On The Deal

The Terms Were the Terms

Richard Perris spent 15 years as General Counsel of CVC Capital Partners—on the side of private markets deals that held all the power. What he saw from that seat, and what he decided to do about it, is what led to Covenant.

Richard Perris spent 15 years watching private markets deals get done from one of the most powerful seats in the room. As General Counsel of CVC Capital Partners, he was on the side that held all the cards. Funds were oversubscribed. Investors lined up. The terms were the terms.

It was only when he left that the other side of that picture came fully into focus.

"We'd send them 300 pages of complicated legal documents and say, read it yourself," he says. "Oh, by the way, you're paying the bill for our lawyers as well." The investors on the receiving end faced a stark choice: hire their own specialist counsel, which would be expensive, slow, and unlikely to change anything, or close their eyes and sign.
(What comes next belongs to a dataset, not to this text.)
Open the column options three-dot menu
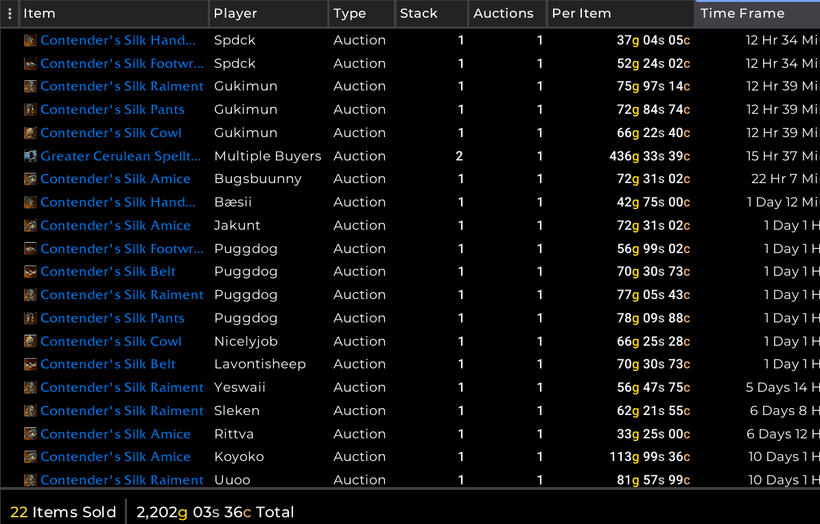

The economics of the situation made it structurally difficult for investors to push back. "If investors wanted to even understand the terms, they needed to hire their own attorneys just to read and explain them," he says. The negotiating dynamic between large fund managers and their investors, shaped by decades of market convention and significant imbalances in scale and resources, meant that terms often went unchallenged largely because the cost and effort of challenging them was prohibitive.

That frustration and the structural conditions that created it are what Richard spent the years after CVC trying to solve. And it's what eventually became the foundation of Covenant.

A problem worth building for

Richard hadn't planned to build a company. After leaving CVC, he spent time exploring, including a brief foray into crypto. But he'd been watching AI develop since the early days, taking demos from startups trying to review NDAs with models that, as he puts it, "couldn't tell the difference between a cat and a dog." None of it worked. But he kept taking the meetings.

By the time GPT-3 arrived, something had shifted. The technology was starting to look like it might actually work—like it could understand complicated things, not just pattern-match on simple ones. And Richard had a very specific problem in mind.

"Combining the two ideas: you've got this technology that does seem to be able to understand things that are quite complicated. Could you use that to solve the problem I'd identified?"

The problem was the one he'd watched play out from the other side of the table: investors in private markets deals who needed smart, fast, affordable legal advice on highly specialized documents, and had no good way to get it.

He started talking to everyone he knew. Most thought it was a reasonable idea. But it wasn't until he was introduced to Jen Berrent who was building a law firm around AI with a very specific go-to-market strategy that it clicked.

What the technology actually changes

Five years ago, reviewing a fund document meant printing it out and starting on page one. "I can't imagine doing that now," Richard says. "It would take ten hours." Today, Covenant runs documents through a series of AI models that do the initial review—flagging issues, identifying key terms, surfacing what matters—before a lawyer touches it. "It's like having this amazing team of associates who've gone through it in quite a lot of detail, way more detail than any human would bother to do. You get this huge leg up."

One of Covenant's clients is a medium-sized endowment with a lean team that had long wanted to run a co-investment program. Co-investments—direct stakes in deals alongside a GP, often fee-free—are among the most attractive opportunities available to private market investors. But they come with a catch: GPs need an answer fast. The deals move quickly, the documents are complex, and any investor who can't commit and execute promptly simply gets passed over.

“An ability to review the documents and flag any issues quickly is paramount," says Richard. With traditional outside counsel, the costs were high and unpredictable—exactly the wrong profile for a budget-conscious endowment trying to build a new program. "Our client needed external advisers to help them execute the deals but did not have unlimited budget. Our system gives them full predictability on both turnaround time and cost."

The human element

There's a question that comes up constantly in conversations about AI and legal services: where do human lawyers fit? "They want to know there's a human being who is saying this is correct," Richard says. "The AI becomes part of the team." The work gets done faster and more thoroughly. The judgment and accountability remain human. For investors who have long needed better access to specialized legal support, that combination is the point.

The market is still catching up

When Richard talks to prospects, the objections are rarely about whether AI can do the work. Clients—the investors writing checks into private markets funds—have watched legal costs compound for years. They don't need convincing that much of that work is automatable.

The skepticism runs elsewhere. Data security. Model transparency. The organizational question of whether this is a decision for the general counsel or the CTO. And the fundamental confusion about what Covenant actually is—not quite a software product, not quite a traditional law firm, something the market is still learning how to categorize.

"No one really knows what things are going to look like in five years," he says. "But the questions we're getting are: Is this really going to benefit me? What am I actually buying? Am I buying software? Am I just switching my law firm to someone else?"

It's a fair set of questions for a category that doesn't yet have a name. Richard is patient about it. He spent years on the side of the table that didn't need to explain itself. Now he's building for the side that was always waiting for someone to.